Systems
There's no lore on this page. This page is an explanation of all the underlying mechanics for the setting.
Basics
Rolling
This is a d100 system. To successfully do a thing you must roll under your attribute’s value. So if your Combat is 53 and you roll anywhere from 1-52, you’ve succeeded. Should you roll doubles (11, 22, 33, so on) then that is a critical. If the critical is higher than your attribute, it’s a critical fail. If it’s lower than your attribute, it’s a critical success. Rolls of 1-5 are always a critical success, rolls of 95-100 are always a critical fail.
You won’t be asked to roll all the time. If a character would logically succeed at something, they just succeed at it. If there are no stakes to failure, they just succeed at it. Conversely, if an action is impossible then no role is necessary - the attempt just fails.
Skills
Skills increase the value of your character’s attributes. If you want to hit someone in melee and you have melee as an expert skill, then you increase your combat attribute’s value by 15 because expert skills provide a bonus of +15. While the use case for most skills are immediately obvious, you can use skills in unconventional ways. As long as you can justify how you are incorporating your character’s skill into the action, you may add the bonus to your attribute.
Health
When you take damage that isn’t ignored by your armor, it reduces your health. When health is reduced to 0, your character takes 1 wound and their health rolls back up to its usual maximum.
The wound will be determined in one of three ways. Either you will be told the nature of the injury, you’ll agree on what injury makes the most sense in context, or you just roll 1d10 on the wound table.
If your character reaches their maximum number of wounds, they are incapacitated. They remain incapacitated until someone goes to check on them, at which point you roll on the death table.
Stress
Medaevum incorporates a lot of horror into its setting. Your character will have encounters and experiences that stress them out. Every time they fail a roll, the character gains 1 stress. It may also happen that they just experience something stressful, or you may ask for (or be presented with) an opportunity for your character to really push themselves but in order to do so accumulate some amount of stress.

__Material__
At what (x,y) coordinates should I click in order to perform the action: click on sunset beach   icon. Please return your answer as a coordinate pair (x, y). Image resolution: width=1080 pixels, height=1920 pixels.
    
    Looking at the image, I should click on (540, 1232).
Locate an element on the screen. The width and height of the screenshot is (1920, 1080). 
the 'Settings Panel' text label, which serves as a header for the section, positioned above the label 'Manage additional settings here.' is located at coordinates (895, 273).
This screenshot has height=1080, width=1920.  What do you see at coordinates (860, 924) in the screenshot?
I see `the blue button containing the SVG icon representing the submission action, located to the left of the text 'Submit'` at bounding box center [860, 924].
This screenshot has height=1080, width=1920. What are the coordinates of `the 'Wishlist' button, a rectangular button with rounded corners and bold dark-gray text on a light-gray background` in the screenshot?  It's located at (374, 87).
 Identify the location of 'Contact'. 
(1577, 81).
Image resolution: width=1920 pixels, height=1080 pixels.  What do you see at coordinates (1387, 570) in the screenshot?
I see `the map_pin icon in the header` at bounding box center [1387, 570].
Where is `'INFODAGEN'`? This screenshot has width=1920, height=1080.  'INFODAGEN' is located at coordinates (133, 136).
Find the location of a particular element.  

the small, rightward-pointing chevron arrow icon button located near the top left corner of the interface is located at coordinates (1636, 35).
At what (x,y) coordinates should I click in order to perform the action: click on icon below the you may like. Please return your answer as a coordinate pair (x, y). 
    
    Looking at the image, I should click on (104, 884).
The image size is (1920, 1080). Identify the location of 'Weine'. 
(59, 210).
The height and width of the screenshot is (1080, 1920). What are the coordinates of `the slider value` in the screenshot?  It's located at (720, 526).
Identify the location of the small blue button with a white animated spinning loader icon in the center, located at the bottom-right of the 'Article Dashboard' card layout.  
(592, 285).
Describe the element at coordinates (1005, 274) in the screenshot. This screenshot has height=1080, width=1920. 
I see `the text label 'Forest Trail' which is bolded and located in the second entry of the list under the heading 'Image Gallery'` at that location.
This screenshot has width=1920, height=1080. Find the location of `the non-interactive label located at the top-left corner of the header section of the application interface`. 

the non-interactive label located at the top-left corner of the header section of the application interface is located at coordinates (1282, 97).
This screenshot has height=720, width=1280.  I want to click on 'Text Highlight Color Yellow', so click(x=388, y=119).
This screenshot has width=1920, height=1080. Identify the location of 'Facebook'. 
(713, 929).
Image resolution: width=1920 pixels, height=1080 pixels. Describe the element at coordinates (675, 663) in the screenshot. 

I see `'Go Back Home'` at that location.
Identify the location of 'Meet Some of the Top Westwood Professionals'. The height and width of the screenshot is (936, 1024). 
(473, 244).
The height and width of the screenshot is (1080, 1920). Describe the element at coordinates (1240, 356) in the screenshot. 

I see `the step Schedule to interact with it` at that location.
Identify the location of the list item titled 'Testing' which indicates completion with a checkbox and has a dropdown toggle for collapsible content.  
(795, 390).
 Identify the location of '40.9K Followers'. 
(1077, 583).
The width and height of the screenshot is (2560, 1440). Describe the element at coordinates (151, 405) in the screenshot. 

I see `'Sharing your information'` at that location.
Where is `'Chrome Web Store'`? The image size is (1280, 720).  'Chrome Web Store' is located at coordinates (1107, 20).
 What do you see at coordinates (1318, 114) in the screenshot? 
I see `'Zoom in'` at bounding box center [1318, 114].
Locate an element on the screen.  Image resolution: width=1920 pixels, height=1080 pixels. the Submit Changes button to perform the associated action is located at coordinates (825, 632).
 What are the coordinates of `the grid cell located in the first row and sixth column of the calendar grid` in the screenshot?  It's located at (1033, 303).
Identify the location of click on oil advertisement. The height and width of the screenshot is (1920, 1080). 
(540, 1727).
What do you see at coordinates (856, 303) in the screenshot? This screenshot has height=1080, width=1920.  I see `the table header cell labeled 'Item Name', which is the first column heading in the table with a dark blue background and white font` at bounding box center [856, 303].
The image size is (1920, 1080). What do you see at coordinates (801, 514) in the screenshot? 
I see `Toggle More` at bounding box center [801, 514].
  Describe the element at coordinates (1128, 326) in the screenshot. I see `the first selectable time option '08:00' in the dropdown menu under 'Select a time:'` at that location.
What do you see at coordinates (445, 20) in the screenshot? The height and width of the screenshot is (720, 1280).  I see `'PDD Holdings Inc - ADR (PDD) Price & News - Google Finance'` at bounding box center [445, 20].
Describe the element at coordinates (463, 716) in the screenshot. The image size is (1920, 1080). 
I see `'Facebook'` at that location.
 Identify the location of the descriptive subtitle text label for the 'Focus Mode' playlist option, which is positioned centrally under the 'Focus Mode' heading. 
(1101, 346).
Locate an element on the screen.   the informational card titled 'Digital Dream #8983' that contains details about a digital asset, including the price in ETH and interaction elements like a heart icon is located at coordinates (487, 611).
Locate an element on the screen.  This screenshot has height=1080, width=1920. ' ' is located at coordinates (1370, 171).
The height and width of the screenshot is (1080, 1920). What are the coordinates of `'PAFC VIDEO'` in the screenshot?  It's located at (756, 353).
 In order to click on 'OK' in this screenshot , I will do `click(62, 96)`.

__Given problem 1__
Render this sentence from the game rules text in Spanish: "Skills increase the value of your character’s attributes."
__Given problem 2__
Please pick up the game rules text after its final sentence about stress and carry it forward.

__Answer 1__
Las habilidades aumentan el valor de los atributos de tu personaje.

__Answer 2__
Stress is always reset to their minimum after they return to a safe place and take a prolonged break from any stressful activity. You may choose to keep your character’s stress high if you feel it wouldn’t make sense for your character to calm down.
In the course of an event, the characters may voluntarily choose to rest before carrying on if their stress is too high. In this circumstance, you would make a roll with the character’s worst save. If they fail the save, they gain 1 stress, 2 if they critically fail. If they succeed, they reduce their stress by the amount they succeeded by (so a roll of 20 if their worst save is 30 would reduce their stress by 10). On a critical success, all stress is wiped.
If they are engaging in some leisure activity, like drinking, prayer, or drug use, they gain advantage on the save.
Panic
Every now and then, all that stress that’s been building suddenly bursts. This can happen when an ally dies, when they encounter something particularly horrific, or whenever you as the player feel it’s appropriate for your character to panic.
Panic is rolled with a d20. If you roll higher than your character’s stress, nothing happens. If you roll at or below your character’s stress, consult the Panic table for what happens.
Combat
Turn Order
All characters that are part of the same team act simultaneously. They act in whatever order makes sense to them, as coordinated or uncoordinated as they like. Then the other side does the same, taking their turn.
Range
Characters are divided into relative zones, based on range.
- An adjacent character is within the reach of a melee weapon.
- A close character takes one movement to reach.
- A far character takes two movements to reach.
- A character at extreme range takes three movements to reach.
Actions
All characters have one action and one movement per turn. The movement may be used to move closer or further away. The action may be used to attack, use an ability, activate equipment, and so on. Something like drinking a potion or unsheathing a sword has a meaningful effect on combat, but does not count as an action for these purposes.
Healing
Restoring health in the middle of combat is impossible except by magical means. However, other actions may be taken in combat that require a healer’s touch. Stopping bleeding, for example, will kill a character without intervention and a failed check to heal it will make it worse. In combat, healing uses Combat.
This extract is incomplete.